You can say that’s only 10%, but how much is that in lost revenue?
your user folder linked to one drive (so you’ll always have a backup) is also a cash-grab
That’s actually illegal bundling behavior, something they wouldn’t dare do if Biden was still president and Lina Khan was still head of the FTC.
I think actually that the future of Windows won’t be so dire post Trump. There’s no way the pro-monopoly brain rot survives this admin, and people will soon start to realize that the billionaires, although easy targets, are just a symptom of lax regulation rather than the root cause of the enshitiffication apocalypse of the mid 2020s.

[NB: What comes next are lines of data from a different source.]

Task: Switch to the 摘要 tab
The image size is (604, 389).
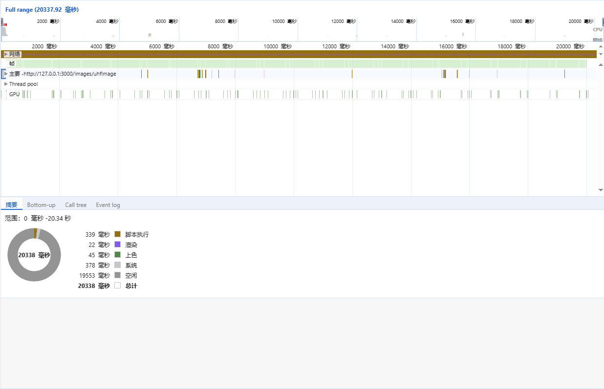Action: tap(11, 205)
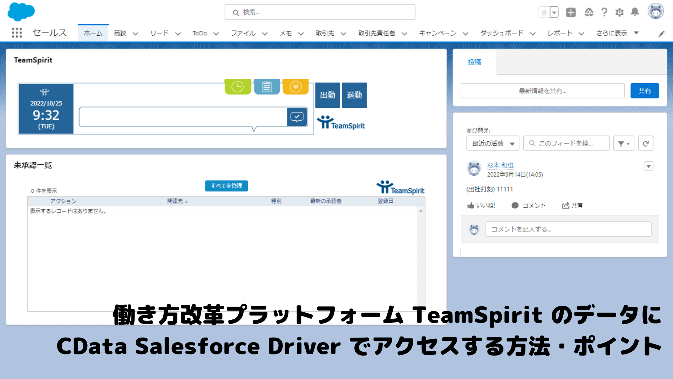Image resolution: width=673 pixels, height=379 pixels.
Task: Open the feed filter dropdown
Action: pos(624,144)
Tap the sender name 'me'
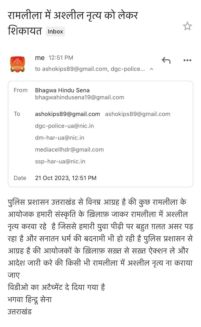This screenshot has height=327, width=201. (40, 58)
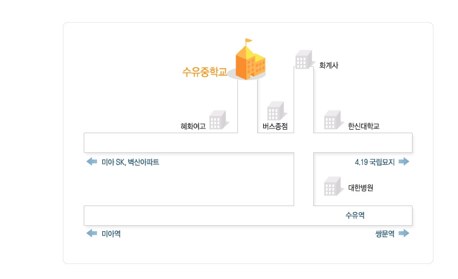Click the 버스종점 bus terminal building icon

(x=275, y=112)
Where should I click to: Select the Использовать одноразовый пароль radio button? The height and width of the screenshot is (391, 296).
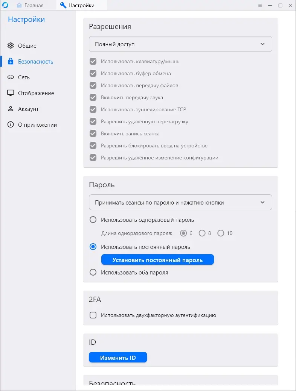[x=93, y=220]
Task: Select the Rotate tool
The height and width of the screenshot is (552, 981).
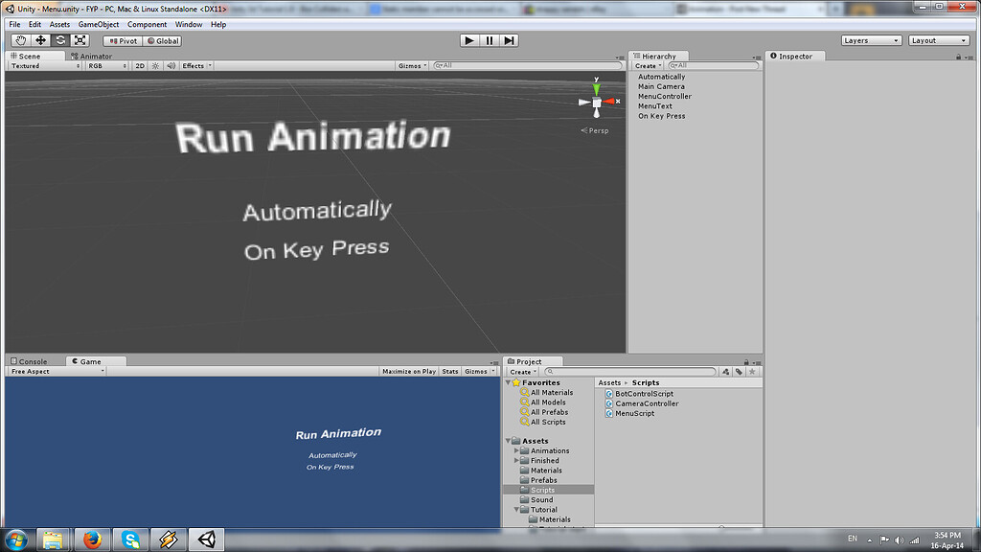Action: click(59, 39)
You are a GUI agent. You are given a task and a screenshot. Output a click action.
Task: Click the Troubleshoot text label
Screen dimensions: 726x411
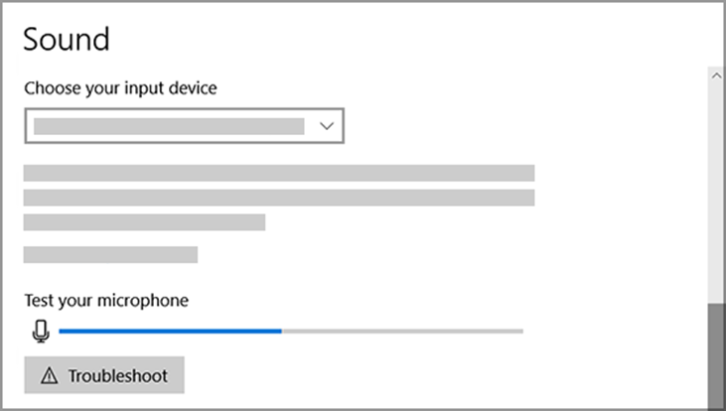(117, 376)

Barebones OS with ads and a premium subscription for anything that makes it remotely useful
There have been multiple rumours of Windows 12 being basically EdgeOS and just a gateway to the web with all apps and compute in the cloud. Some articles I’ve read and videocasts I’ve watched say “Microsoft have realised it’s not about the hardware, but the software and selling subscriptions and services”. So, from my very limited and uneducated view, windows 12 would be the perfect vessel for doing just that. But they can only do it if there is good internet in the majority of the world, so my prediction is windows 12 will come in ~2032 or so.
Subscriptions. More cloud-based services. Office moving to an entirely web-based product. Continuing decline of whatever quality is left. Nadella is only interested in enterprise money like HP and IBM. Expect to see more abandonment of consumer-focused products, like Xbox.
If he had any balls, he’d split the company up, rather than letting so many products die on the vine.